To develop and ensure the relevance of this program, 3ie, in collaboration with these donors, hosted a consultative event in 2015 to discuss the scope of the program and the evidence gaps that exist. At the event, we presented findings from a scoping paper and a methodology working paper that identified innovative methods of measuring impact in humanitarian conditions.

As part of this program, 3ie supported high-quality impact evaluations and systematic reviews to improve evidence on community-driven reconstruction; peace-building programs; cash-based humanitarian interventions; and water, sanitation and hygiene initiatives, among several others. Funding for this program was provided by UNOCHA-Common Humanitarian Pooled Fund in the Democratic Republic of the Congo, Danida and the World Food Programme.

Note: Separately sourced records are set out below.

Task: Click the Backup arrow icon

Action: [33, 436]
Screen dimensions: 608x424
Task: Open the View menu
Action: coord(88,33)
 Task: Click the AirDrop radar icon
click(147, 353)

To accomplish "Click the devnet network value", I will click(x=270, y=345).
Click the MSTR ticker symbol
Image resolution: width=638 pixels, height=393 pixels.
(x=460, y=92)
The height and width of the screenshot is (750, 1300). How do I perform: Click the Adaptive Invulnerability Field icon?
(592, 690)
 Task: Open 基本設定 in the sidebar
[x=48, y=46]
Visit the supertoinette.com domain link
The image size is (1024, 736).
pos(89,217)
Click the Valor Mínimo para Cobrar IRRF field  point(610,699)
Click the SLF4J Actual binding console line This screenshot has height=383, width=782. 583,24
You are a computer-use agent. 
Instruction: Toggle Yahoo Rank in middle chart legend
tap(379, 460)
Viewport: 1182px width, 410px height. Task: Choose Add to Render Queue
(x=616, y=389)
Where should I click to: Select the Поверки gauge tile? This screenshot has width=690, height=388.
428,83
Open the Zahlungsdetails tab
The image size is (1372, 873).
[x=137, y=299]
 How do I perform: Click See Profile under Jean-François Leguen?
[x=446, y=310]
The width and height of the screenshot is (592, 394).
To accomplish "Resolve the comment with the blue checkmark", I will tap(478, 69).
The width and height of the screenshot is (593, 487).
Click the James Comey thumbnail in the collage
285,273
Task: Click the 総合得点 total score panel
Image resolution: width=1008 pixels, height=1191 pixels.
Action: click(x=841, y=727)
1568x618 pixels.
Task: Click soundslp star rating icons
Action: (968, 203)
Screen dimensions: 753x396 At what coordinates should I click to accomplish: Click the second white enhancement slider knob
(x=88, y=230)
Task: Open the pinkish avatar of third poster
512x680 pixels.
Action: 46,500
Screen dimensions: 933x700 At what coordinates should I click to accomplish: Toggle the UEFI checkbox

UNOCHA had predicted that in 2018 over 135 million people globally will need humanitarian assistance and protection. Despite the large number of people in need of assistance, little evidence existed on the effectiveness of aid interventions in challenging humanitarian environments. Two evidence gap maps and a 3ie scoping study highlighted the lack of high-quality studies that show the causal relationship between assistance and changes in targeted results.

Synthesis of evidence on nutrition programs in the Sahel

This paper synthesizes findings from 3ie-supported impact evaluations of programs implemented by the World Food Programme to prevent and treat moderate acute malnutrition and improve food security in four countries in the Sahel region. WFP has presented the studies and the synthesis at the executive board meeting and is organizing webinars to share the lessons and findings. According to a management response to the synthesis, WFP is using the synthesized findings to validate its global nutrition policy (2017-21) and improve operational strategies in the Sahel and globally.  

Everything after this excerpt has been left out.